● **GOAL 1**: Reproduce the passage of the thread on old school books, starting with "I also have" and going on through "like the US.".
● **GOAL 2**: In the thread on old school books, what does Vida May call her prized possession?

● **PAGE TEXT**:
──────────

Yup, I have one “treasure left”, the rest have found new homes with the few relatives I have.  I wanted my granddaughter to have my childhood Bible as in I don’t care that you do not want it-take it.!  Poor thing.  It’s hard to throw a Bible away.


----------



## Pepper (Nov 30, 2020)

fmdog44 said:


> How accurate is the history in general?


One is titled 'Our New Nation' the second is titled 'Exploring the Old World' (I think).  The third is a sixth grade history book from the same era which I bought.  I don't remember it's title.  I want to look at them again before I answer your question.  I do remember the one I bought was quite racist, calling Native Americans ugly, etc.  The two from my own school were pretty accurate as I recall.  I'll take a look!


----------



## Aunt Marg (Nov 30, 2020)

Gaer said:


> This is kind of a weird thing about me but* I LOVE  old ILLUSTRATED school books and children's books from 1900 to 1935*.  Margaret Ely Webb was an illustrator for American school books during that era and her artwork is wonderful!


I do, too, Gaer.


----------



## Vida May (Jan 15, 2021)

I collect old textbooks and old books about education.  I have 3 old education history books and this is a wonderful way to study history.

My prized possession is a copy of the 1917 National Education Association Conference.  It is quite a large book filled with all the speeches made at the convention.  We were mobilizing for war at the time and I was amazed by how important the schools were to our war effort.  

I also have the Democracy Series printed for schools and mobilizing us for the second world war.   Nothing was said about going to war but a lot was said about how Germany is not like the US.  

I got kind of caught up in buying books written around the time of the world wars.  They have given me a perspective that is different from how most people see things.   I need to scan the books and put them on the web but I don't know the best way to that.


----------



## Vida May (Jan 15, 2021)

fmdog44 said:


> How accurate is the history in general?


My favorite old grade school history book is not technologically correct. Back in the day, we used the Conceptual Method of education and technological correctness was not that important.   Sometimes the beginning of a textbook would tell the teacher to not fuss too much about facts and focus on a child's grasp of concepts.  

Some old history texts are horribly boring!  It would have been cruel and inhuman punishment to make a child study them.  No effort was made to make the books appealing to a child.


----------

──────────

● **DATASET RECORDS**:
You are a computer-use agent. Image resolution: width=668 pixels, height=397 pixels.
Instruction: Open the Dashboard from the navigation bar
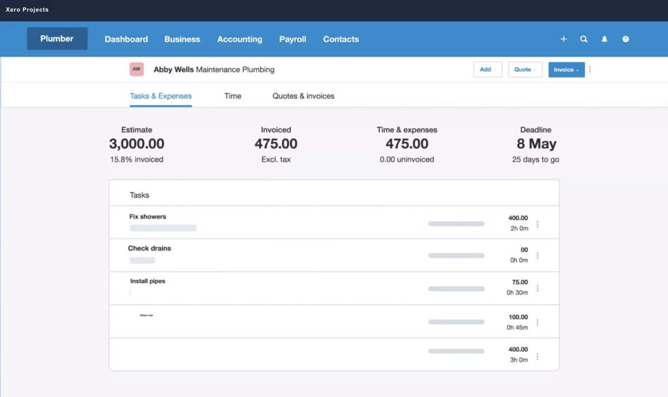click(x=126, y=39)
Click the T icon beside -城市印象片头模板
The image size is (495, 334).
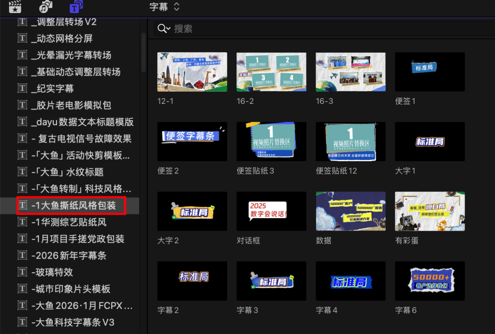click(22, 289)
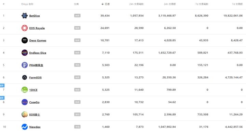
Task: Click the green 1DICE logo
Action: 25,90
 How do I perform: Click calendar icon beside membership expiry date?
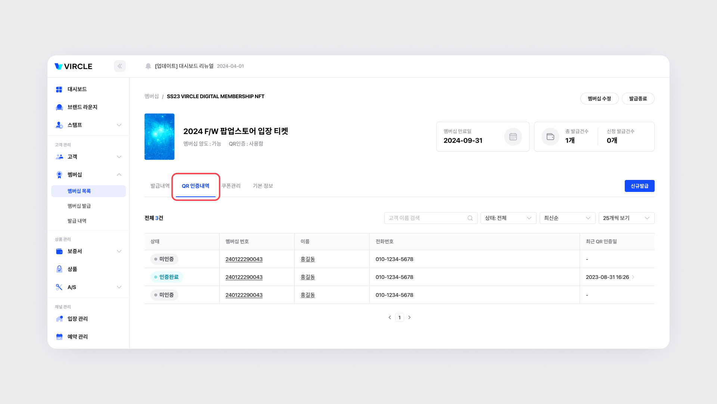pyautogui.click(x=513, y=137)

──────────

● **TASK ANSWER 1**:
I also have the Democracy Series printed for schools and mobilizing us for the second world war.   Nothing was said about going to war but a lot was said about how Germany is not like the US.

● **TASK ANSWER 2**: A copy of the 1917 National Education Association Conference.